- TASK DETAILS:
An exact transcription of the entries is required, with no images included.

---------- PROVIDED ENTRIES ----------

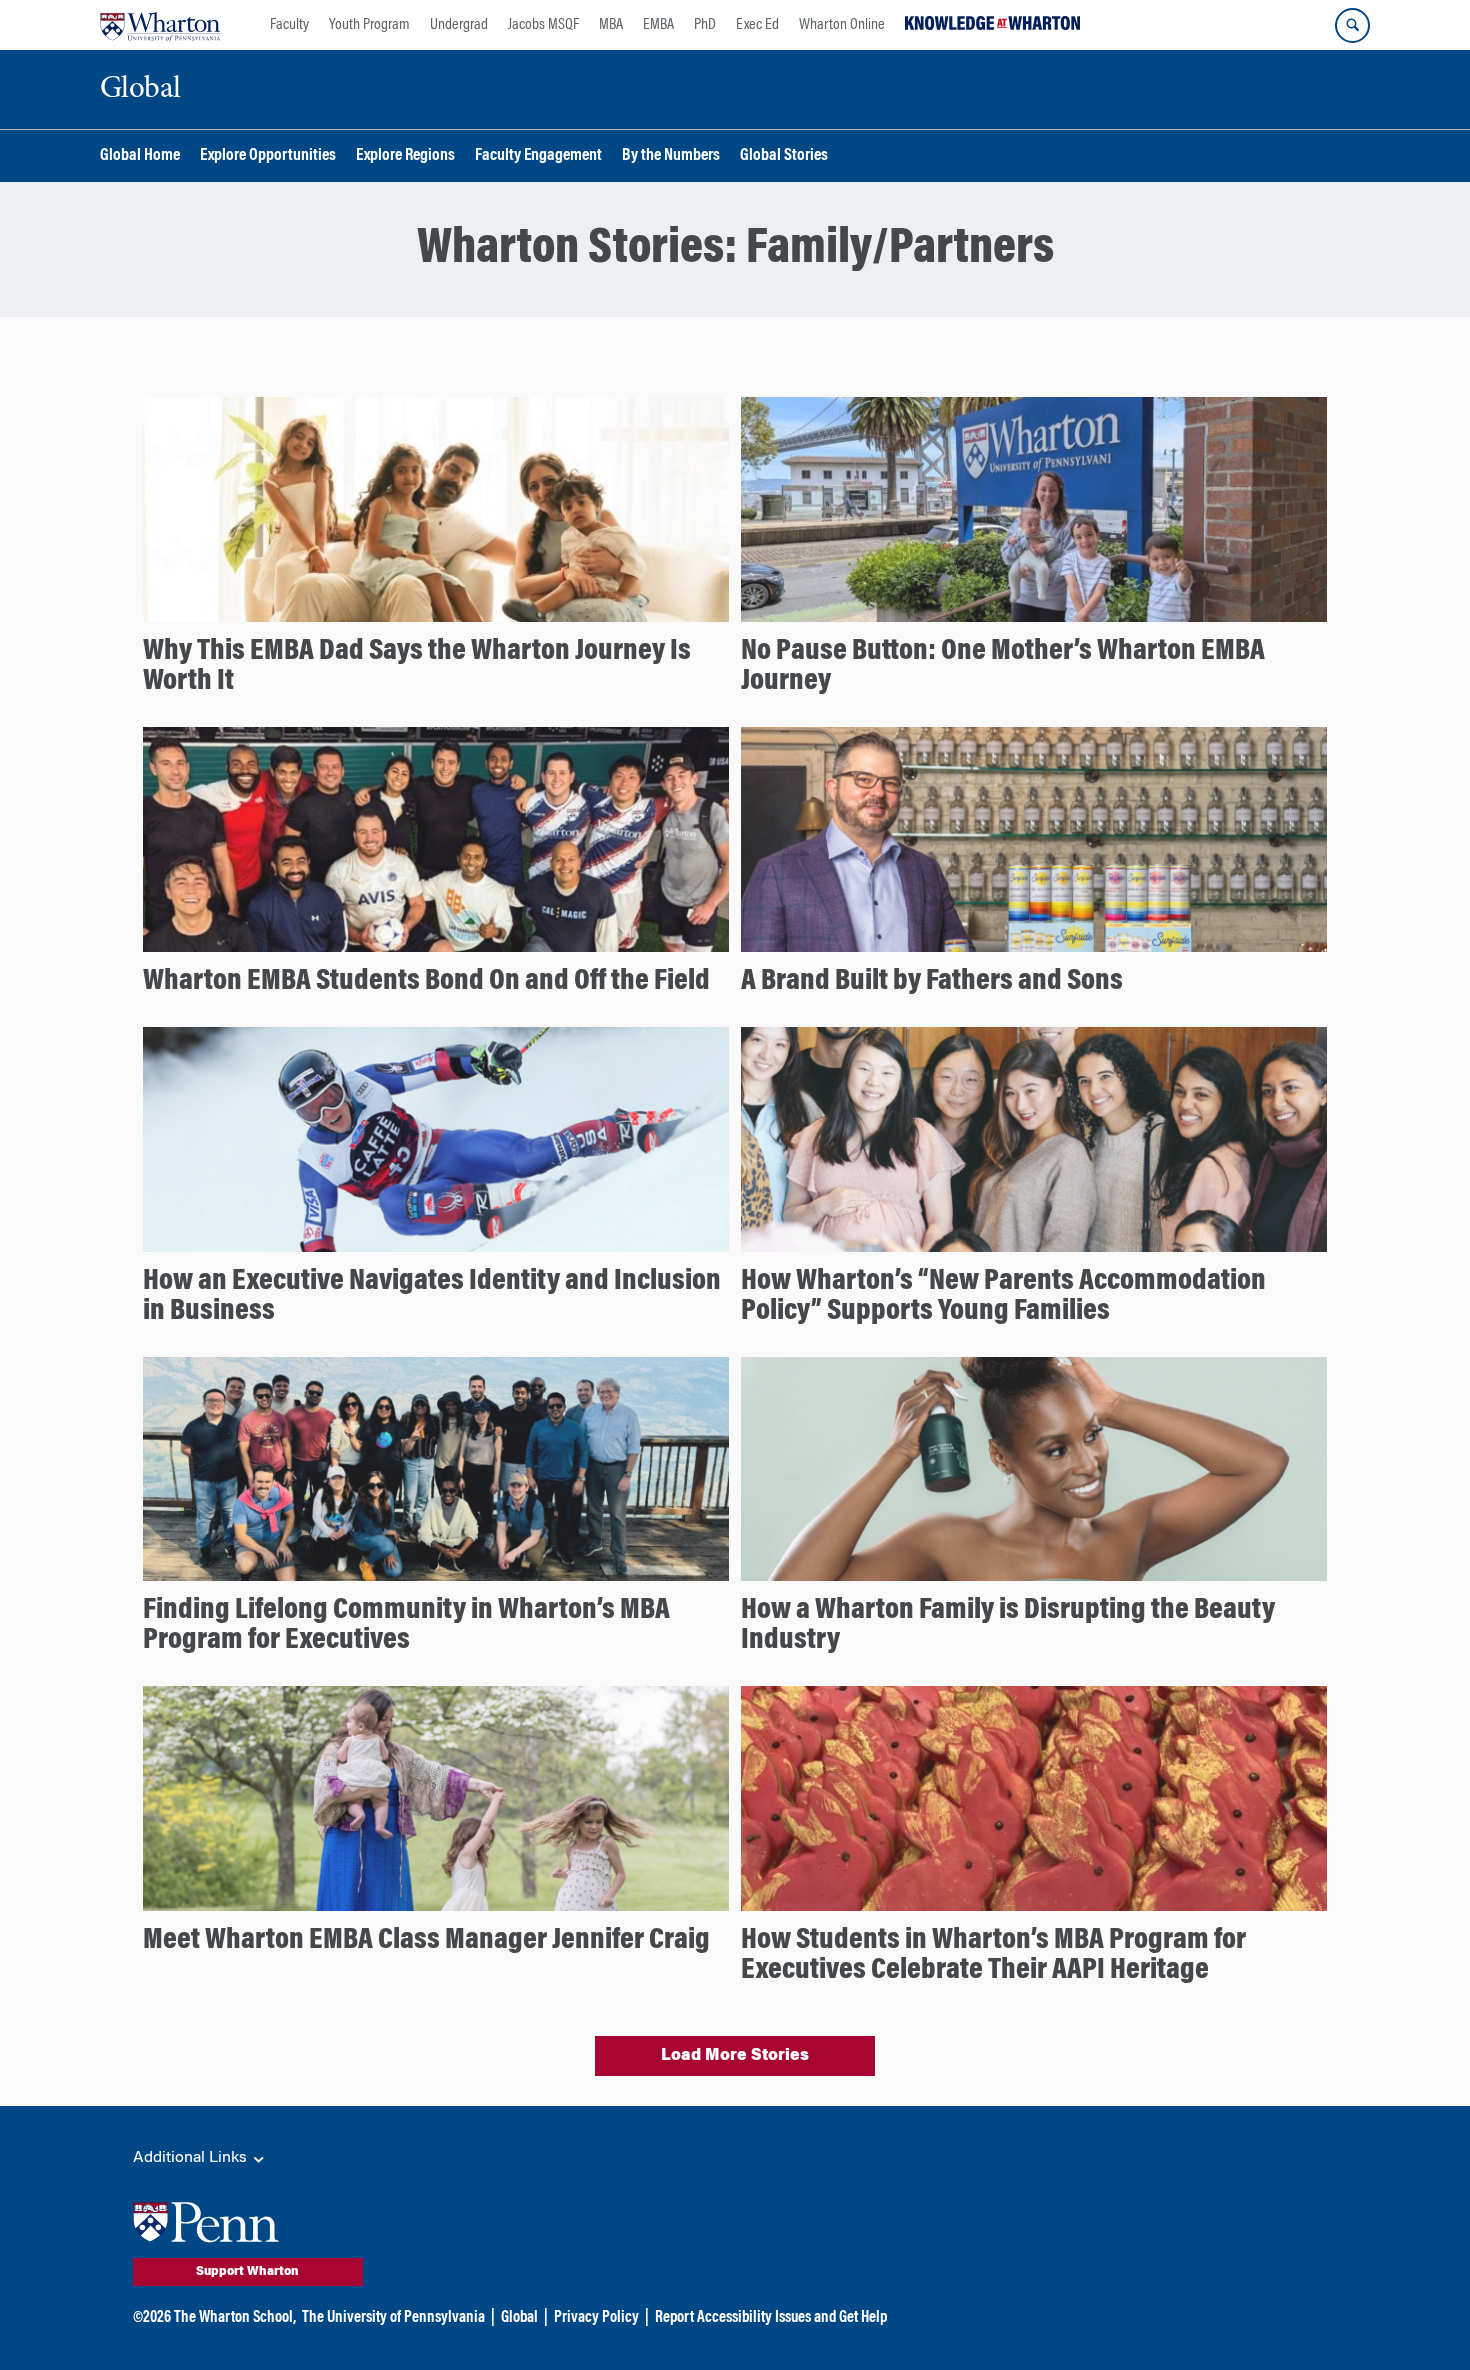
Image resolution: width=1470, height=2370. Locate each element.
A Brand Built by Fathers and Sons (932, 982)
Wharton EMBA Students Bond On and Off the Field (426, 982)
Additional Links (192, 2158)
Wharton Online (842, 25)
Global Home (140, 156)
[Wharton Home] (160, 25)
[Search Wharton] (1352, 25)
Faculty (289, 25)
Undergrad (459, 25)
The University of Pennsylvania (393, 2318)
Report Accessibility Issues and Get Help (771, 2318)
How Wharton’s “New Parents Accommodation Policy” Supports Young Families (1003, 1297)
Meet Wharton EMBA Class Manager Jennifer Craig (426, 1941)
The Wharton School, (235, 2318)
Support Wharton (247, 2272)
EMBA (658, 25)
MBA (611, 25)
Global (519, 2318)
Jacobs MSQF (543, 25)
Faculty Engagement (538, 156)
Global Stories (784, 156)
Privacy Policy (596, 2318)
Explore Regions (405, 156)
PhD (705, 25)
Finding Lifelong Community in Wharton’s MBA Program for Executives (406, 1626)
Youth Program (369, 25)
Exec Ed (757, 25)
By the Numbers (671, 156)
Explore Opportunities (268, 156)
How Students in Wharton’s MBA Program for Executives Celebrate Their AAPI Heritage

----------

- TASK ANSWER:
Image resolution: width=1470, height=2370. Locate each element.
A Brand Built by Fathers and Sons (932, 982)
Wharton EMBA Students Bond On and Off the Field (426, 982)
Additional Links (192, 2158)
Wharton Online (842, 25)
Global Home (140, 156)
[Wharton Home] (160, 25)
[Search Wharton] (1352, 25)
Faculty (289, 25)
Undergrad (459, 25)
The University of Pennsylvania (393, 2318)
Report Accessibility Issues and Get Help (771, 2318)
How Wharton’s “New Parents Accommodation Policy” Supports Young Families (1003, 1297)
Meet Wharton EMBA Class Manager Jennifer Craig (426, 1941)
The Wharton School, (235, 2318)
Support Wharton (247, 2272)
EMBA (658, 25)
MBA (611, 25)
Global (519, 2318)
Jacobs MSQF (543, 25)
Faculty Engagement (538, 156)
Global Stories (784, 156)
Privacy Policy (596, 2318)
Explore Regions (405, 156)
PhD (705, 25)
Finding Lifelong Community in Wharton’s MBA Program for Executives (406, 1626)
Youth Program (369, 25)
Exec Ed (757, 25)
By the Numbers (671, 156)
Explore Opportunities (268, 156)
How Students in Wharton’s MBA Program for Executives Celebrate Their AAPI Heritage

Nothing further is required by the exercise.